BEGIN Input for this task

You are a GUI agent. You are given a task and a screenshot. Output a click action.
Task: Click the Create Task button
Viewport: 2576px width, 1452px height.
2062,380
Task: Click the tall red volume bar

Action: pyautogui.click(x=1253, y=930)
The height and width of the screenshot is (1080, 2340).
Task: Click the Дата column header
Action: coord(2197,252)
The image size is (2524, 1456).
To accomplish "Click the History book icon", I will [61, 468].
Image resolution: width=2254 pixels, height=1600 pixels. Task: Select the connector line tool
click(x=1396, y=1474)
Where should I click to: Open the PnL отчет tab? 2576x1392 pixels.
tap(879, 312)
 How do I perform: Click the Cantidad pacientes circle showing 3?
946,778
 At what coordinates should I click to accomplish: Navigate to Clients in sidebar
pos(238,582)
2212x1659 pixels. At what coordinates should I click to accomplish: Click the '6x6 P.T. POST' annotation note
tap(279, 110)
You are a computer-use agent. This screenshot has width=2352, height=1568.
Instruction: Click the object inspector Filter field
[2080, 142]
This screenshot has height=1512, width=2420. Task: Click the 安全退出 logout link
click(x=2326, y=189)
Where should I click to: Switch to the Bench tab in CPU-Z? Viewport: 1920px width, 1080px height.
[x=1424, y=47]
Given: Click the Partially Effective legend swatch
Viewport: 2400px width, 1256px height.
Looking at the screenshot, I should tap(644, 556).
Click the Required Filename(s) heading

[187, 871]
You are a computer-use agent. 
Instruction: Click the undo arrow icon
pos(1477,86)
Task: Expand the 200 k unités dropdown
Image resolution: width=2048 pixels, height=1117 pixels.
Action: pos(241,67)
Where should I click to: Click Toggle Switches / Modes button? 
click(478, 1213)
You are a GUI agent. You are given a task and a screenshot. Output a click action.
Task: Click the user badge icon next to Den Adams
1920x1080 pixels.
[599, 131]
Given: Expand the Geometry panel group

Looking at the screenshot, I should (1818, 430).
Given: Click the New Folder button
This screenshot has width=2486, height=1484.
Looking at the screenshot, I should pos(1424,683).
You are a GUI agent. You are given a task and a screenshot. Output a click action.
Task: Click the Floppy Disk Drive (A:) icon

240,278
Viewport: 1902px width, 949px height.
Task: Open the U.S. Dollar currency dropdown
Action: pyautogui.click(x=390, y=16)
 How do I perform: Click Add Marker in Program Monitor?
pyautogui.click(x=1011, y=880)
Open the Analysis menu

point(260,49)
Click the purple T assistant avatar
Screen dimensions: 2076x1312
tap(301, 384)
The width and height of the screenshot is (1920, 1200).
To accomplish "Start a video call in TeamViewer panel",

END Input for this task

What the exercise asks
A verbatim repeat of all the entries above is the required answer.

Task result
You are a GUI agent. You are given a task and a screenshot. Output a click action.
Task: Click the Create Task button
Viewport: 2576px width, 1452px height.
2062,380
Task: Click the tall red volume bar

Action: pyautogui.click(x=1253, y=930)
The height and width of the screenshot is (1080, 2340).
Task: Click the Дата column header
Action: coord(2197,252)
The image size is (2524, 1456).
To accomplish "Click the History book icon", I will [61, 468].
Image resolution: width=2254 pixels, height=1600 pixels. Task: Select the connector line tool
click(x=1396, y=1474)
Where should I click to: Open the PnL отчет tab? 2576x1392 pixels.
tap(879, 312)
 How do I perform: Click the Cantidad pacientes circle showing 3?
946,778
 At what coordinates should I click to accomplish: Navigate to Clients in sidebar
pos(238,582)
2212x1659 pixels. At what coordinates should I click to accomplish: Click the '6x6 P.T. POST' annotation note
tap(279, 110)
You are a computer-use agent. This screenshot has width=2352, height=1568.
Instruction: Click the object inspector Filter field
[2080, 142]
This screenshot has height=1512, width=2420. Task: Click the 安全退出 logout link
click(x=2326, y=189)
Where should I click to: Switch to the Bench tab in CPU-Z? Viewport: 1920px width, 1080px height.
[x=1424, y=47]
Given: Click the Partially Effective legend swatch
Viewport: 2400px width, 1256px height.
Looking at the screenshot, I should tap(644, 556).
Click the Required Filename(s) heading

[187, 871]
You are a computer-use agent. 
Instruction: Click the undo arrow icon
pos(1477,86)
Task: Expand the 200 k unités dropdown
Image resolution: width=2048 pixels, height=1117 pixels.
Action: pos(241,67)
Where should I click to: Click Toggle Switches / Modes button? 
click(478, 1213)
You are a GUI agent. You are given a task and a screenshot. Output a click action.
Task: Click the user badge icon next to Den Adams
1920x1080 pixels.
[599, 131]
Given: Expand the Geometry panel group

Looking at the screenshot, I should (1818, 430).
Given: Click the New Folder button
This screenshot has width=2486, height=1484.
Looking at the screenshot, I should pos(1424,683).
You are a GUI agent. You are given a task and a screenshot. Output a click action.
Task: Click the Floppy Disk Drive (A:) icon

240,278
Viewport: 1902px width, 949px height.
Task: Open the U.S. Dollar currency dropdown
Action: pyautogui.click(x=390, y=16)
 How do I perform: Click Add Marker in Program Monitor?
pyautogui.click(x=1011, y=880)
Open the Analysis menu

point(260,49)
Click the purple T assistant avatar
Screen dimensions: 2076x1312
tap(301, 384)
The width and height of the screenshot is (1920, 1200).
To accomplish "Start a video call in TeamViewer panel",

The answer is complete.